Oddly, it was never a driving
motivation for me to have more than my mother. Perhaps if it were
then I would probably have finished college. I would have followed my
grandmothers advice and found “ a good factory job.” Regardless,
I really have no regrets. I always had a job, I always paid my rent
and I always ate.
And often I struggled.
After I was diagnosed with Multiple
Sclerosis I started reading about the simplicity movement. If I
couldn't find a job that would pay me a bazillion dollars I could at
least need fewer of those dollars to get by. I livd in Portland. I
had cheap rent, no car, a garden. I had pretty low overhead. If I
couldn't have a bazillion dollars I could at least have some time to
do the things that brought meaning to my life. I read Duane Elgin,
Joe and Vicki Robinson and the Nearings. I grew a garden, learned to
knit, used my library librally
I did not have a lot of money but I did
have the other important thing. Time and better health as my MS
symptoms receded.
And then I married. Marriage does
provide one thing, some economic security. I worked at home growing
our food. I provided an economic benefit to our household. And
now,well, we eat, I can pay my mortgage. Compared to 2 years ago
when I was not working, unhappily married and shell shocked by the
impending changes. We get by. But still we struggle. Not enough
work, not enough pay. I find ways to need less money but still
sometimes the car does not understand this.

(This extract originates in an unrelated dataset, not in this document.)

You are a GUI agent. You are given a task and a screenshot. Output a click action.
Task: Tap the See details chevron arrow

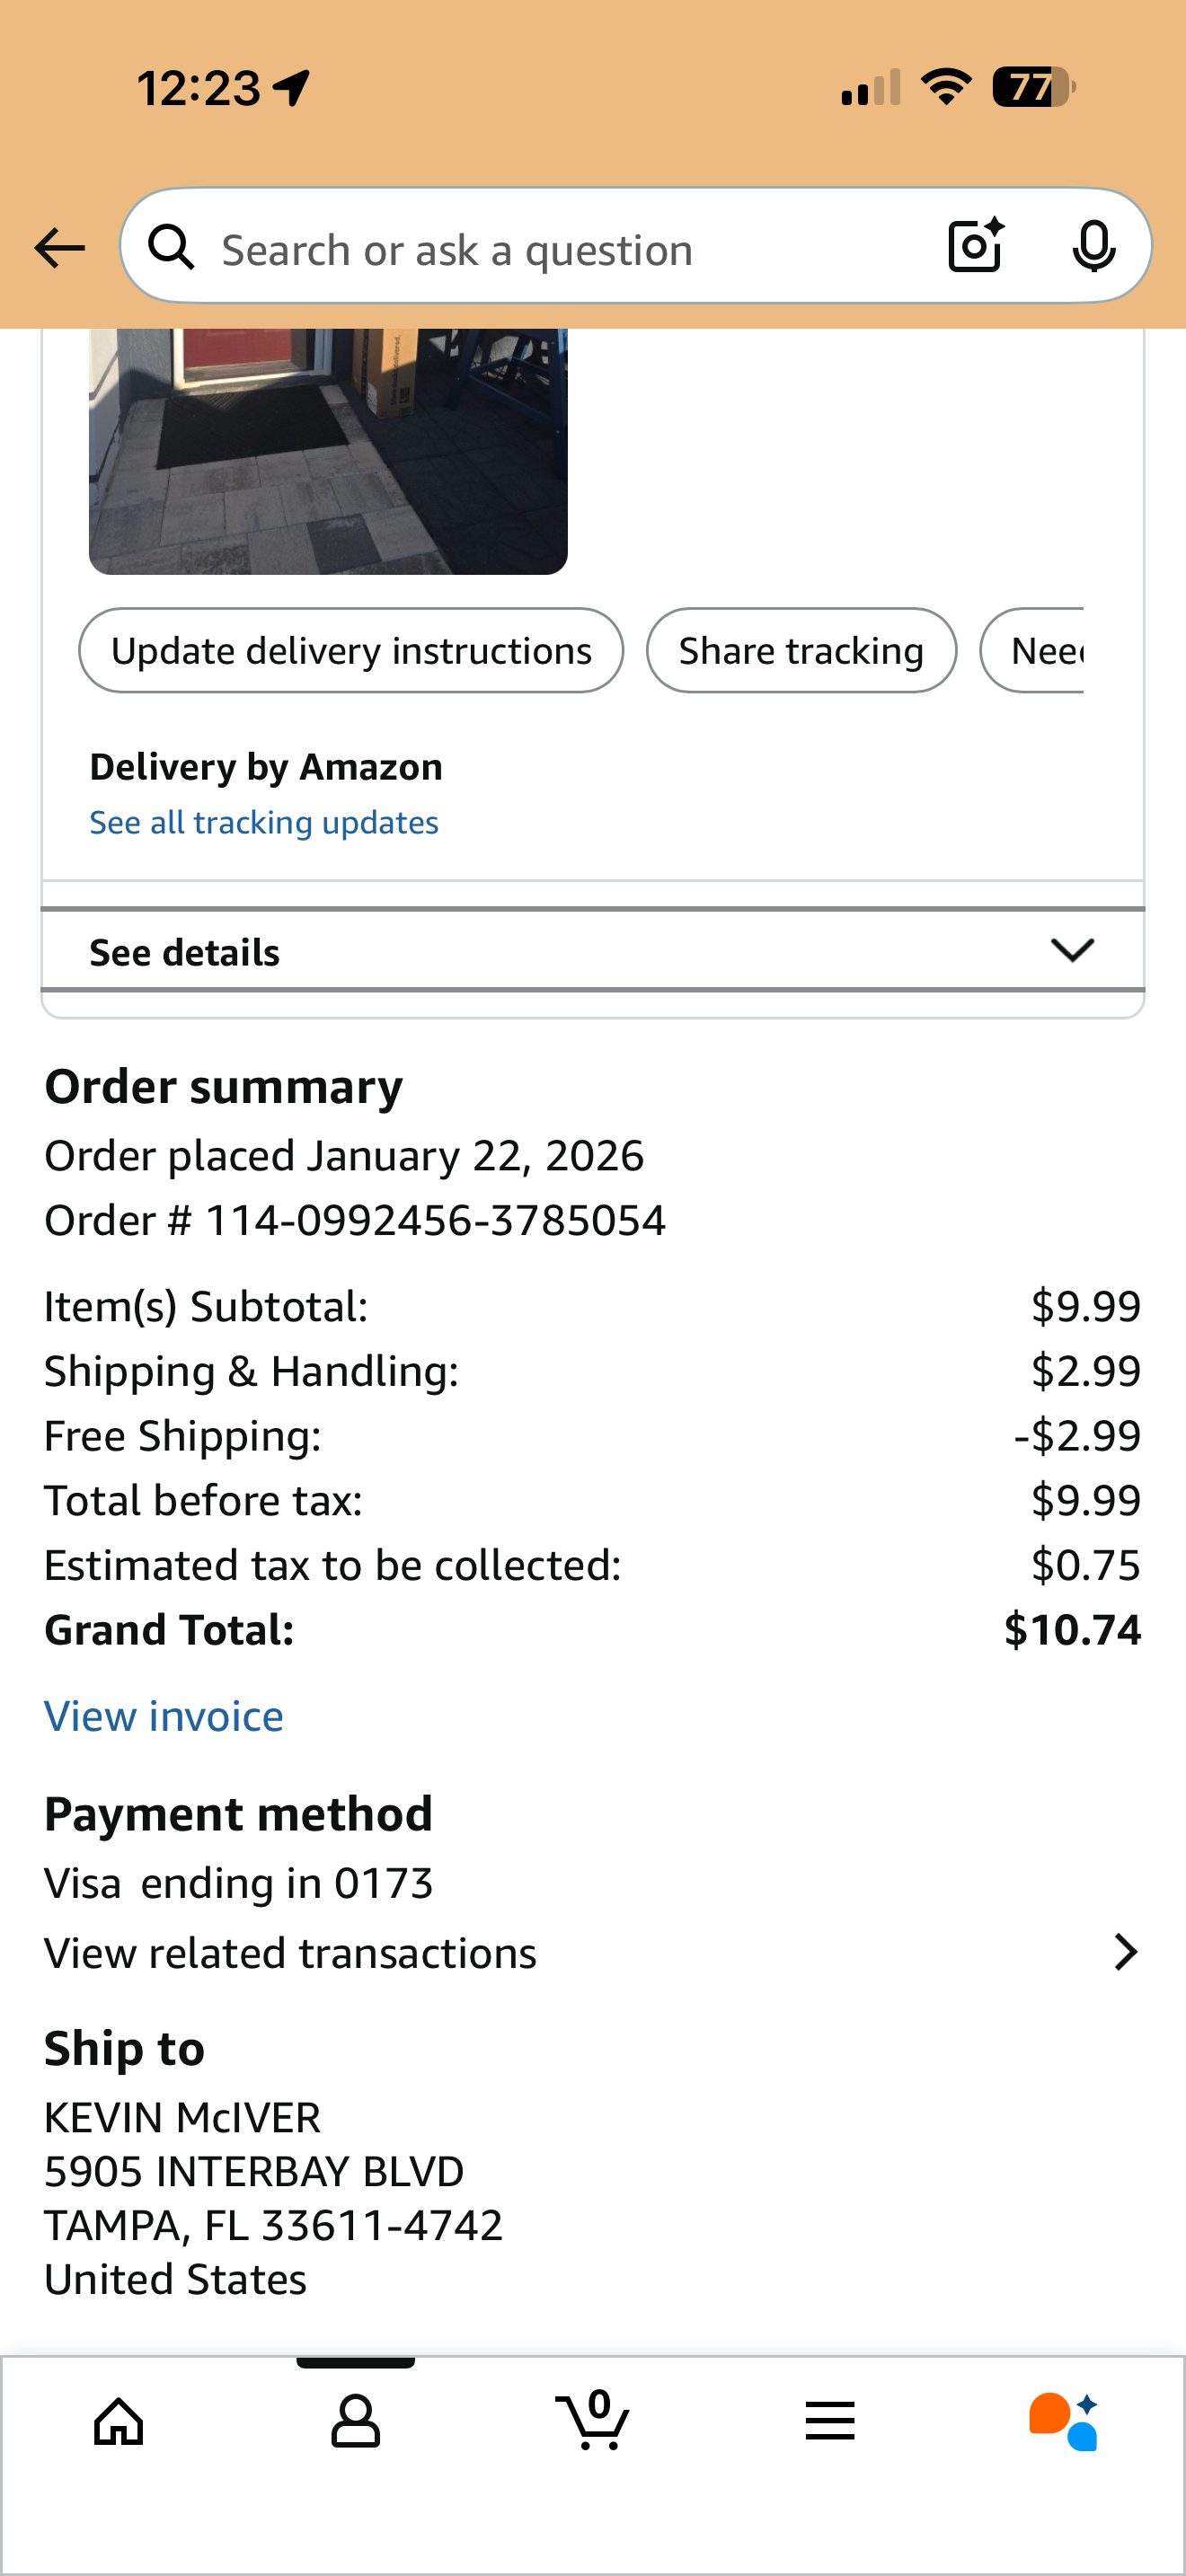click(x=1073, y=950)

Today, there are workers from all over
the country who work for fast food restaurants striking for a living
wage. If you are going to work real hard shouldn't you be assured
that you income covers your basic expenses. Shouldn't a job provided
enough?
1 comment:
Glad to see you back, I've always loved your writing and am in not the same boat but the sailing same seas of MS, motherhood, and tight budgets. I remember toothbrushes loosing their bristles and old boy jeans as a child. Best wishes!